In this talk, Bob mentions that “a lot of models, like hierarchical models, don’t have posterior modes” making MAP/Penalized MLE a poor choice for inference.

Does anyone happen to have a citation for this claim that hierarchical models don’t have modes (or perhaps are multimodal, whatever Bob meant by this claim)?

1 Like

It’s not so much that the posterior mode doesn’t exist but rather that it exists on a *boundary* of the model configuration space. This behavior invalidates most of the Bernstein-von Mises asymptotic guarantees of maximum a posteriori estimates, and hence a common motivation for these types of estimates.

This is straightforward to see if you look at a normal hierarchal model with “flat” prior density functions for the population location and scale

\begin{align*}
\pi(\theta_{k}, \mu, \tau)
&= \pi(\theta_{k} \mid \mu, \tau) \, \pi(\mu, \tau)
\\
&\propto
\text{normal}( \theta_{k} \mid \mu, \tau).
\end{align*}

In this case \pi(\theta_{k}, \mu, \tau) has a singular maximum as \tau \rightarrow 0 and \theta_{k} - \mu \rightarrow 0. Geometrically it’s the very bottom of the infamous funnel.

The full posterior, however, also has to take into account the likelihood functions \pi(\tilde{y}_{n} \mid \theta_{k(n)}). The problem is that unless there a lot of data *and* a reasonable number of groups then the likelihood function won’t be able to exclude that singular mode of the hierarchical model, which will then propagate to the posterior density function.

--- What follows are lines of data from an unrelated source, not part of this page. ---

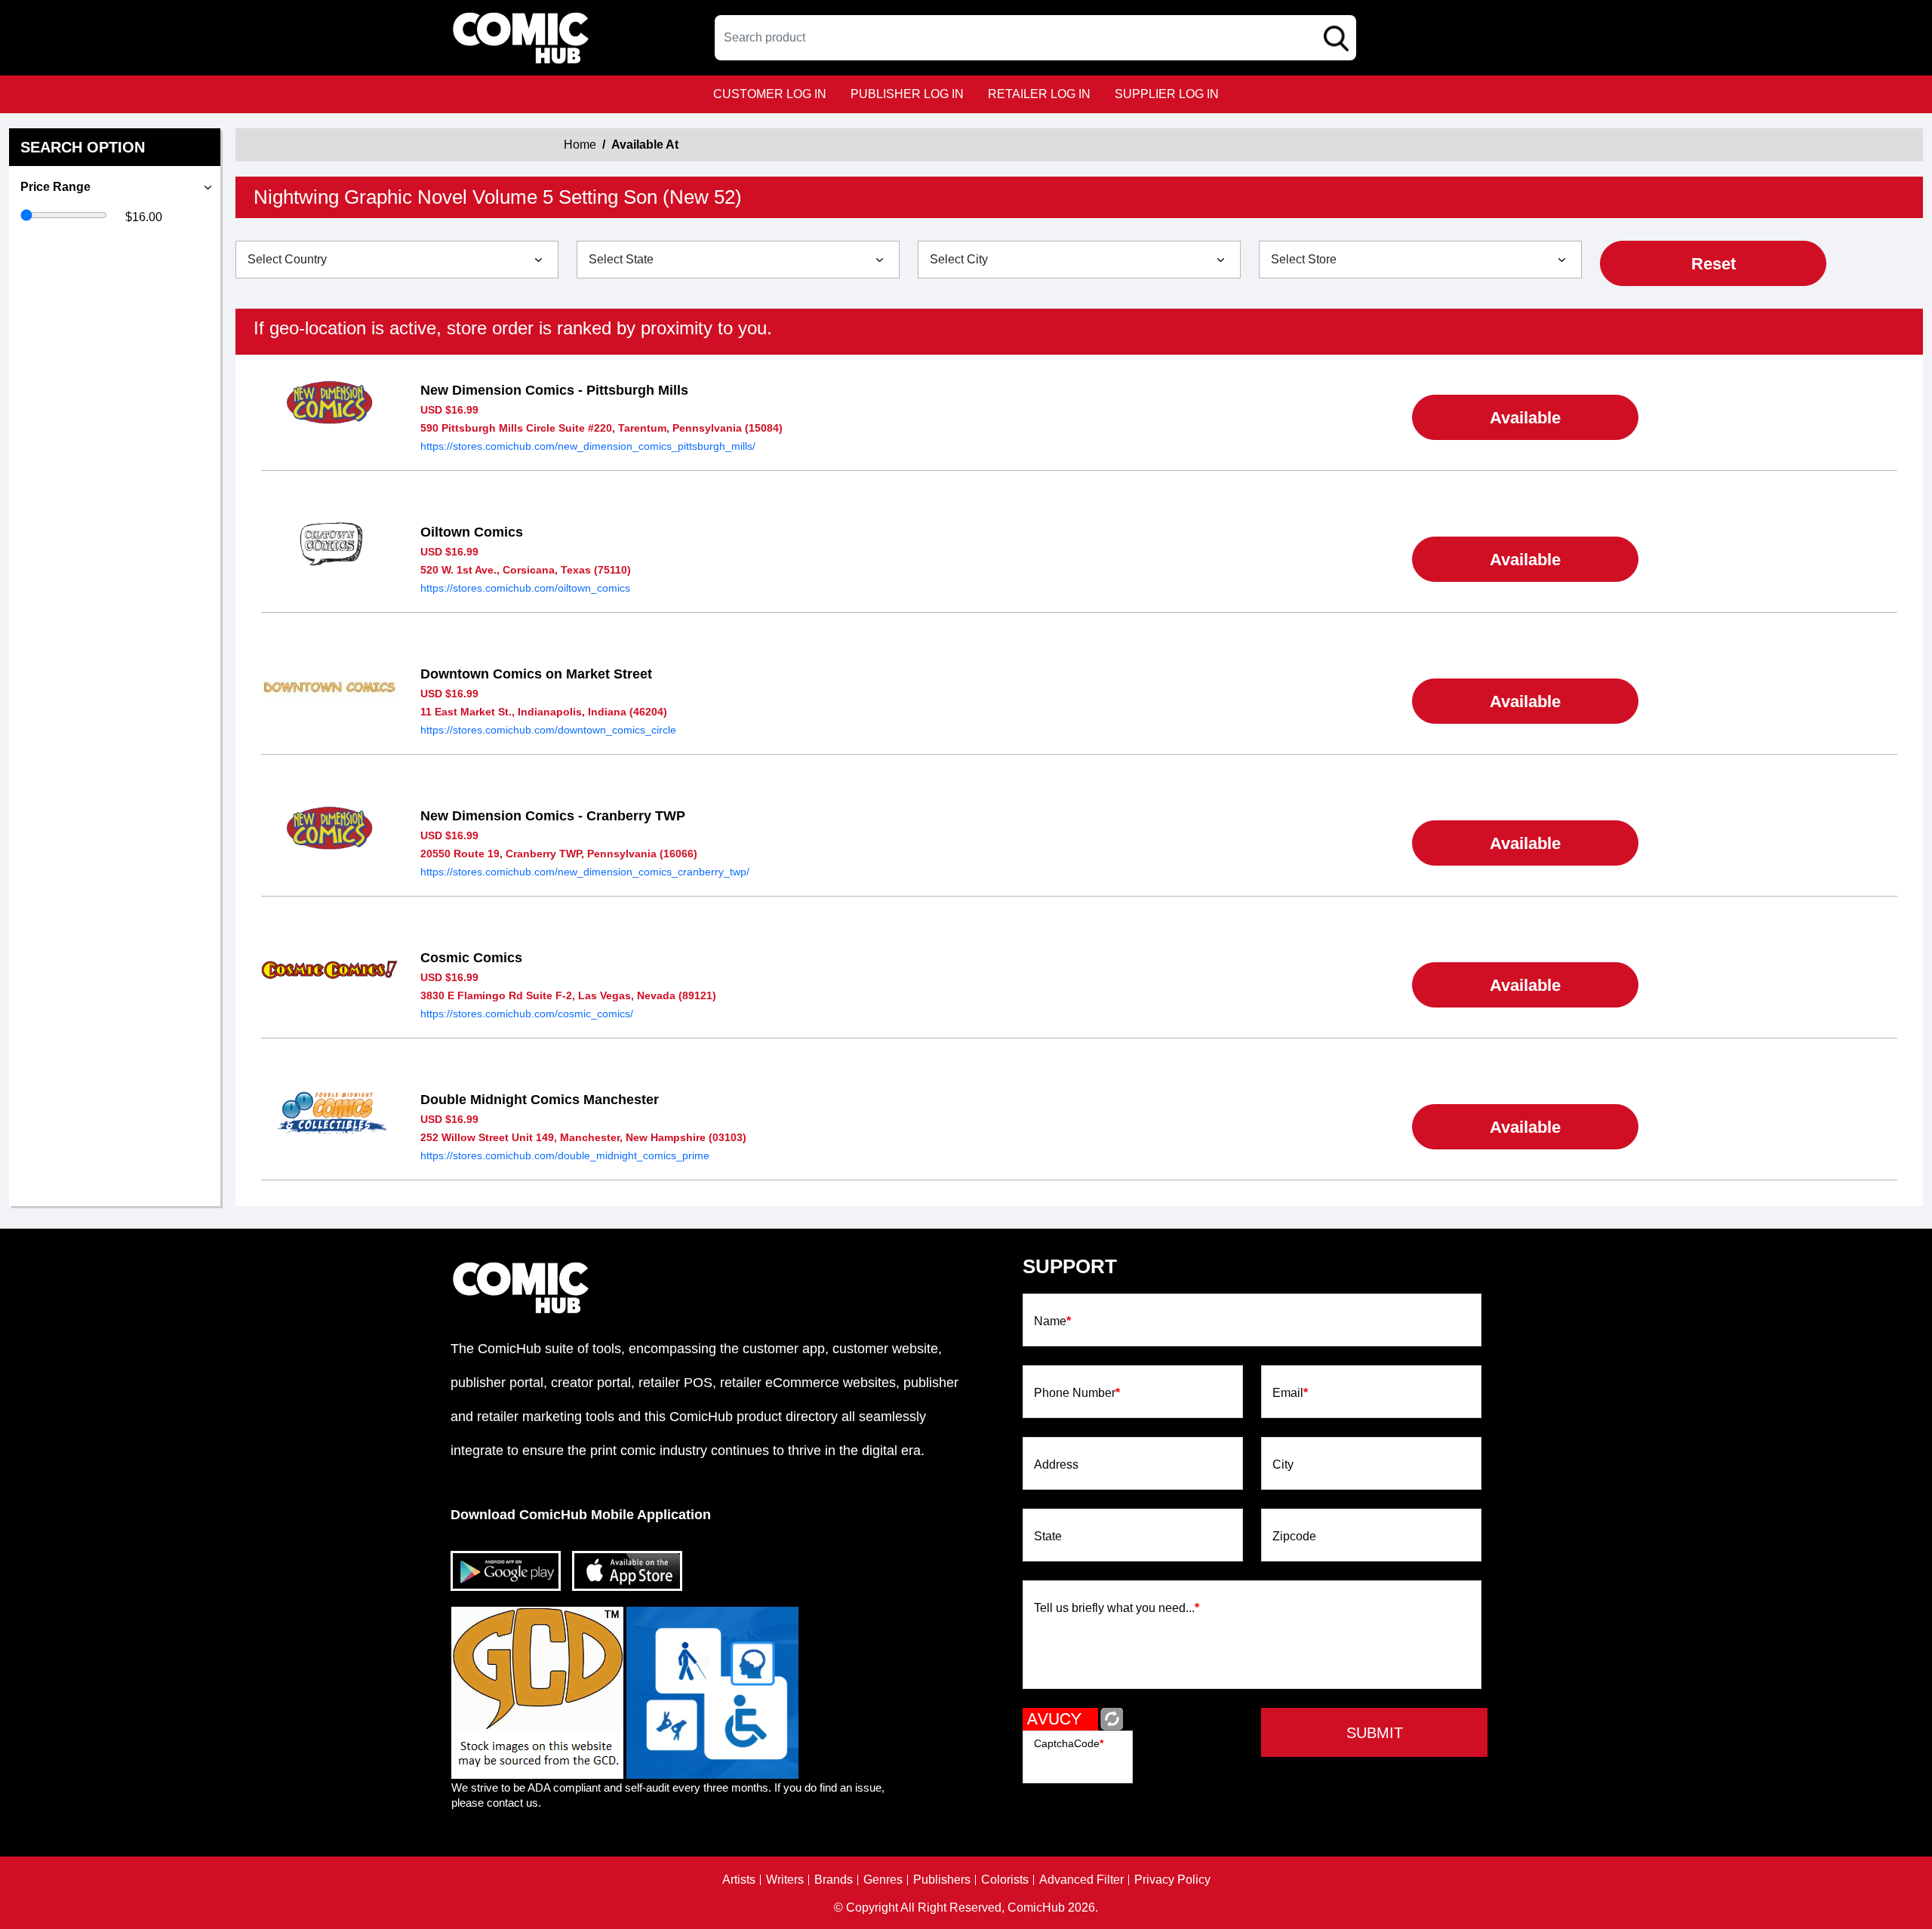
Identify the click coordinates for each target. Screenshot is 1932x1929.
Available (1525, 417)
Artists (738, 1880)
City (1283, 1465)
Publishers (942, 1880)
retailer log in (1039, 94)
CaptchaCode (1068, 1743)
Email (1290, 1393)
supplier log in (1167, 94)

A prior model for \tau that explicitly excludes \tau = 0 will yield a better behaved maximum, but that’s feasible only when one actually has domain expertise that excludes homogeneous behavior amongst the groups. Even then asymptotics are often so far away that the performance of the maximum a posteriori estimator will not be great even though it has been moved away from the boundary.

Ideally one would confirm this by trying to run an optimization in Stan or similar tool and seeing the boundary behavior.

2 Likes